30 Erwachsene und die zehnköpfige Jugendwehr, das sei schon recht ansehnlich, meint Wehrleiter Mario Küster. Doch angesichts des explosionsartigen Bevölkerungswachstums im Ortsteil von 900 auf mehr als 4000 Personen könnten es durchaus ein paar mehr Mitglieder sein. Eine Feuerwehr beschäftige sich im Gegensatz zu anderen Vereinen ja nicht mit sich selbst, sondern rette Leben und Gut der Mitbürger. Dabei beschränkt sie sich nicht auf den Ortsteil, war in letzter Zeit auch beim Großbrand in der Speicherstadt, beim Chemieunfall in einem Golmer Max-Plack-Institut oder beim Brand des Rehbrücker Sero-Lagers im Einsatz.
Kuriose Aufgaben werden ihr zuweilen ebenfalls gestellt. So hatte sich ein junger Schwan auf den kleinen Teich in der Siedlung Altes Rad verirrt. Dort fand er nicht ausreichend Anlauf, um wieder zu starten, und flog mehrfach vor den Zaun. „Wir mussten ihn mit Netz und Plane einfangen, ehe wir ihn zum Zernsee bringen und dort aussetzen konnten“, berichtet Mario Küster. Oft hielten Leute die Hilfeleistungen für selbstverständlich, da sie die Freiwillige mit der Berufsfeuerwehr verwechseln. „Sie sehen nicht, dass wir dies alles ehrenamtlich neben unserem Beruf leisten“, sagt Küster, der beruflich eine Gerüstbaufirma führt.
Ein Ärgernis drückt den Wehrleiter. Bis auf das Jahr 2006, da hat Eiche gewonnen, endet der Kampf um den Potsdamer Feuerwehrpokal meist mit dem Ehrenplatz hinter Bornstedt. Im letzten Jahr hatte seine Truppe beim Legen der Schlauchverbindung zwischen Wasserquelle und Brandherd winzige 0,7 Sekunden Rückstand. Bei der Jugendfeuerwehr, der auch Mario Küsters 13-jähriger Sohn Paul angehört, hat Eiche dagegen meist die Nase vor.
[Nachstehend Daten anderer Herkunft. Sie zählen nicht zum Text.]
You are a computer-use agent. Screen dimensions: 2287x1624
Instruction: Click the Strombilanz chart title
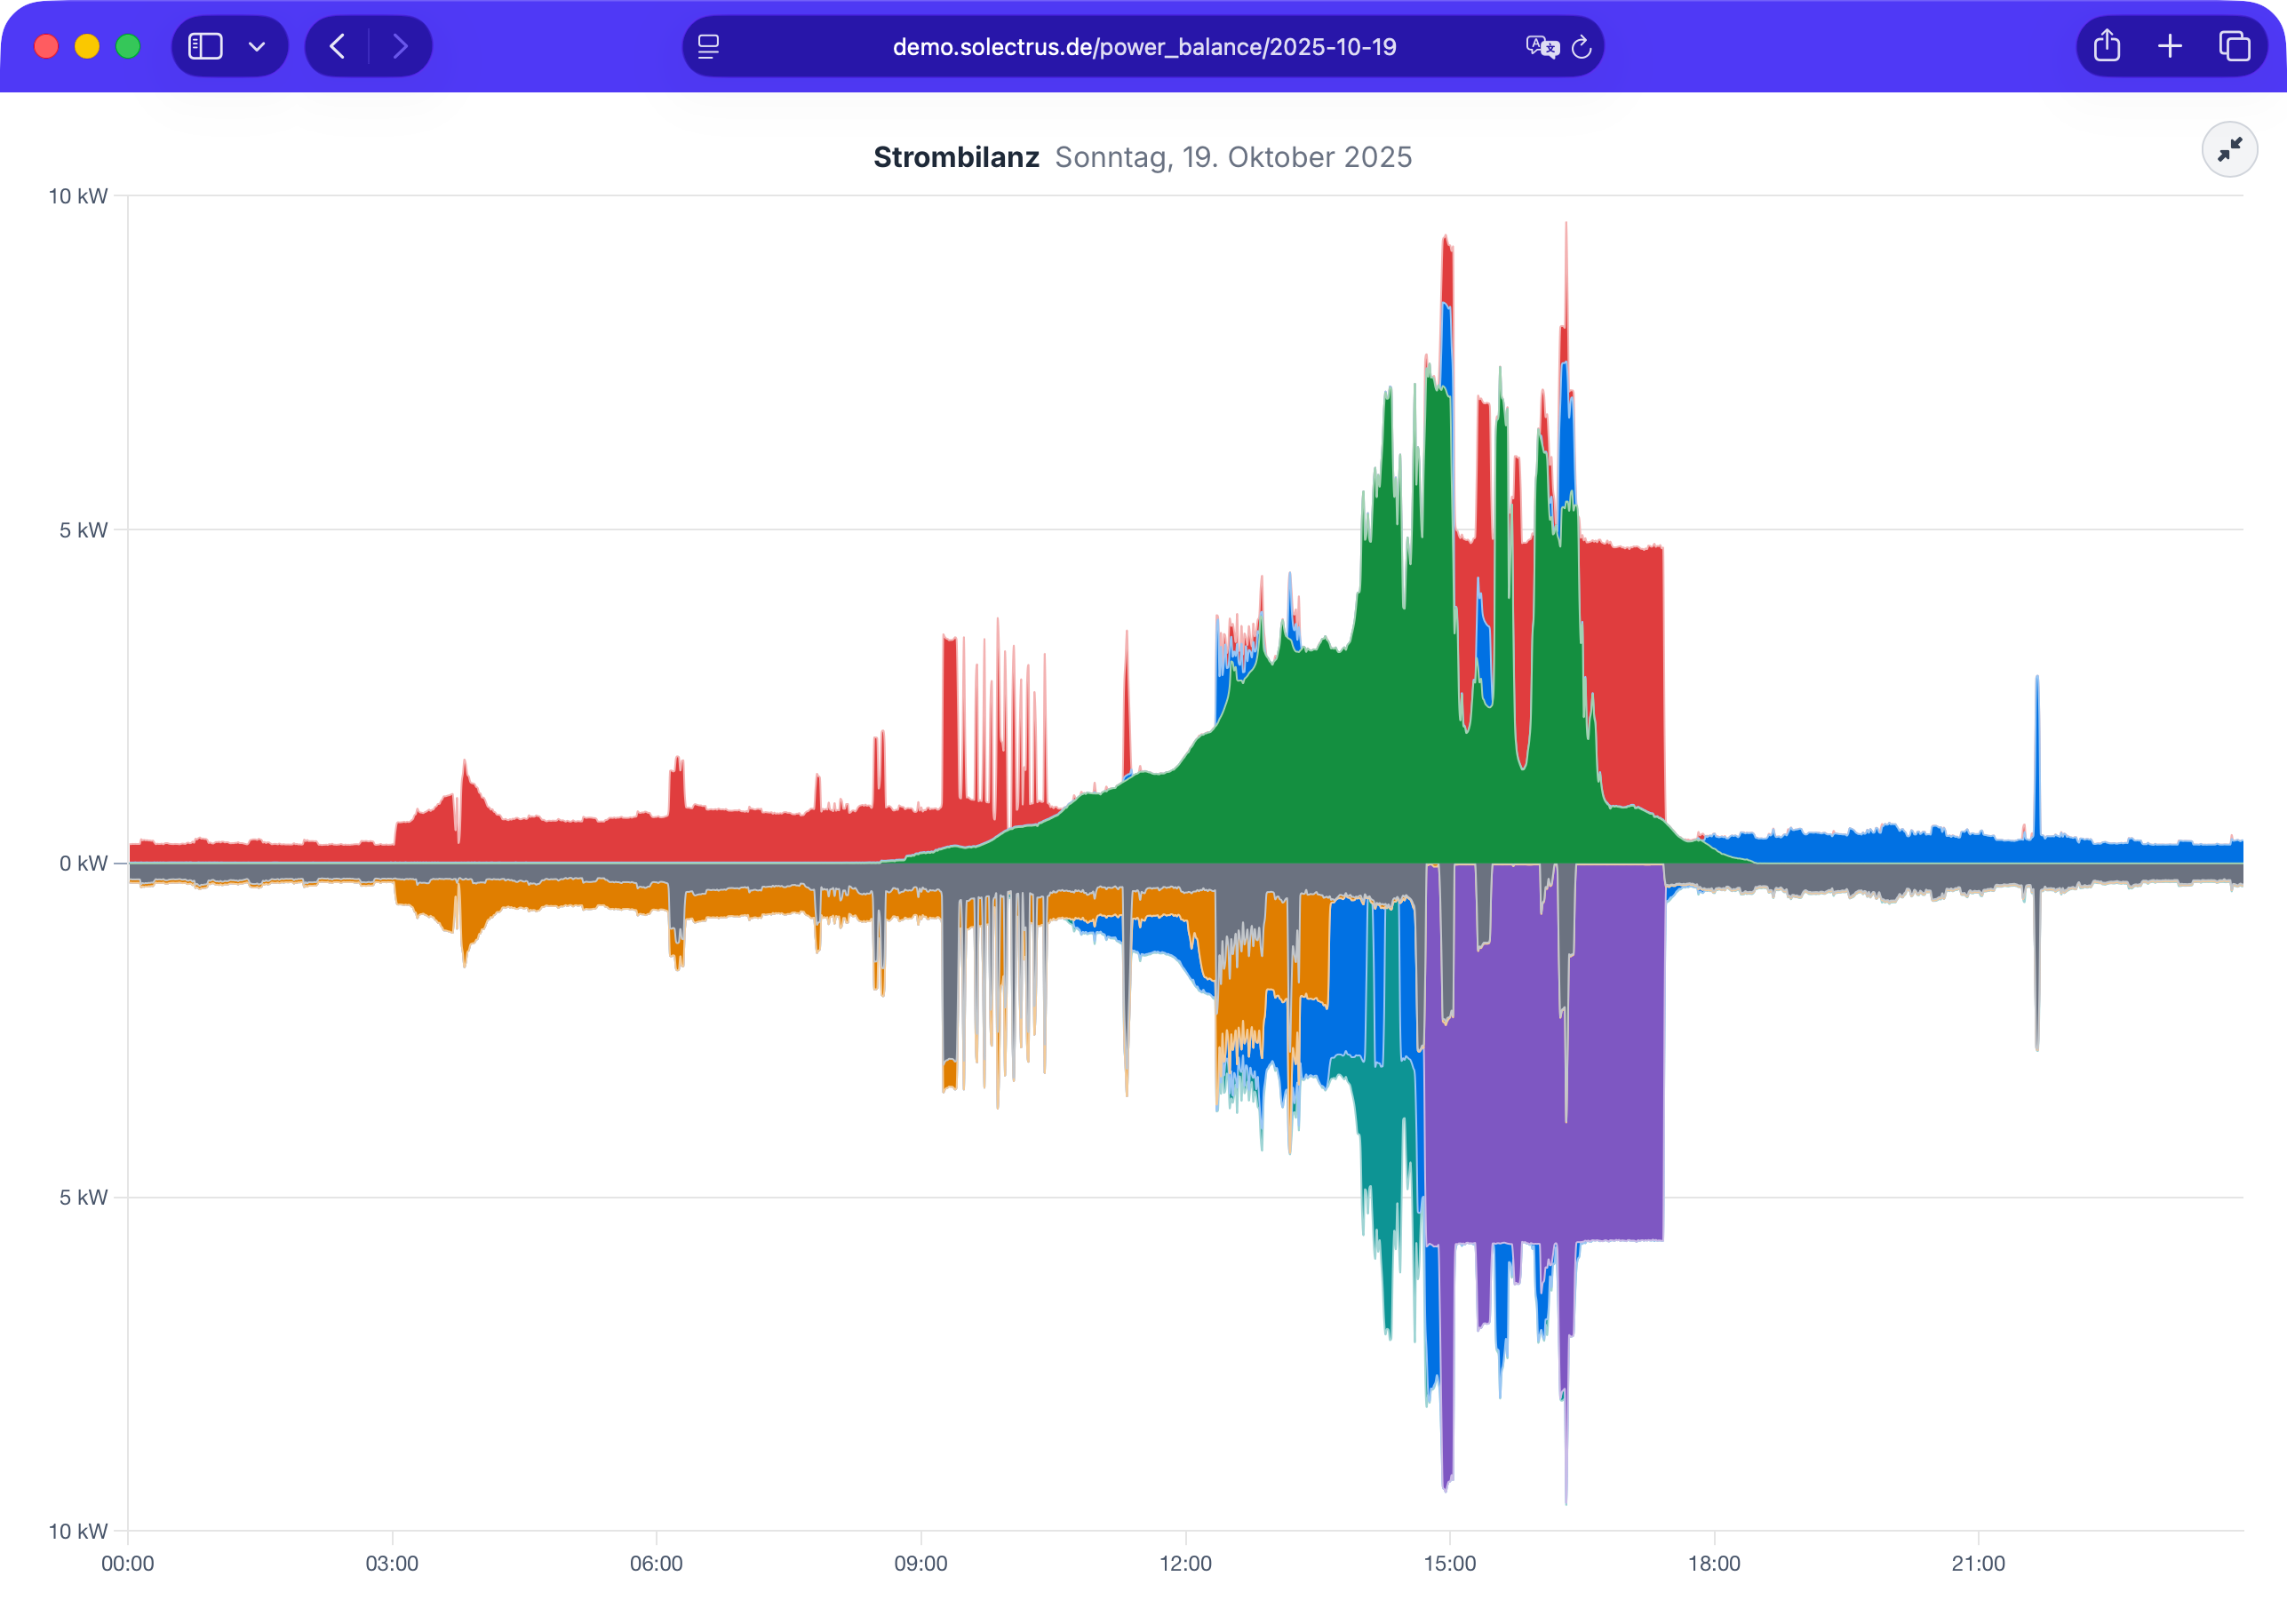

Und das stimmt für die Zukunft optimistisch. Die Jugendfeuerwehr wird auch beim „Eichenfest“ zum Jubiläum eine wichtige Rolle spielen. So führt sie eine Fettexplosion und deren Bekämpfung vor.
Das 100-jährige Jubiläum der Freiwilligen Feuerwehr wird beim „Eichenfest“ am morgigen Samstag , dem 29. Mai, auf dem Feuerwehrgelände am Baumschulenweg, von 10 bis 17 Uhr, gefeiert. Beim Volksfest werden neben Feuerwehrvorführungen und Kinderaktionen auch Hubschrauberflüge über Eiche angeboten. Um 19 Uhr beginnt in der Schulturnhalle dann der für alle Ortsteilbewohner offene Jubiläumsball. Für die Flüge und den Ball ist eine vorherige Anmeldung unter Tel. (0331) 567070 erforderlich.